Policy Framework Design
Design cloud-native security policies that integrate with provider-specific services while maintaining multi-cloud consistency.
Automated Implementation
Deploy policy-driven security controls with Infrastructure as Code, CI/CD integration, and automated remediation capabilities.
Continuous Monitoring
Implement real-time security monitoring, threat detection, and compliance validation across all cloud environments.
Optimization & Evolution
Continuous improvement through threat intelligence integration, policy refinement, and security posture optimization.
🔑 Cloud Security Policy Best Practices
- Cloud-Native Integration: Leverage native cloud security services while maintaining policy consistency across providers.

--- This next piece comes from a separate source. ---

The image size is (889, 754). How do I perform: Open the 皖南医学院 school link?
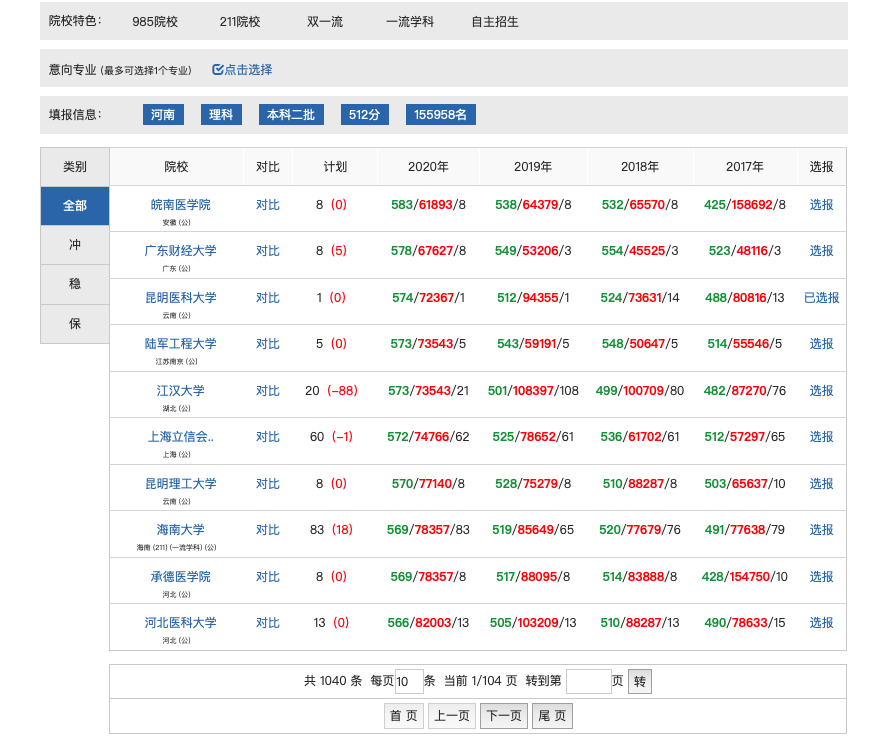tap(180, 204)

- Zero-Trust Architecture: Implement comprehensive identity verification, device validation, and network security controls.
- Automated Remediation: Enable policy-driven automatic remediation with proper approval workflows and audit trails.
- Continuous Compliance: Implement real-time compliance monitoring rather than periodic security assessments.
- Multi-Layer Defense: Apply security controls at multiple layers including identity, network, application, and data levels.
- DevSecOps Integration: Embed security policies into development workflows with shift-left security validation.
- Threat Intelligence: Integrate external threat intelligence feeds to enhance policy effectiveness and threat detection.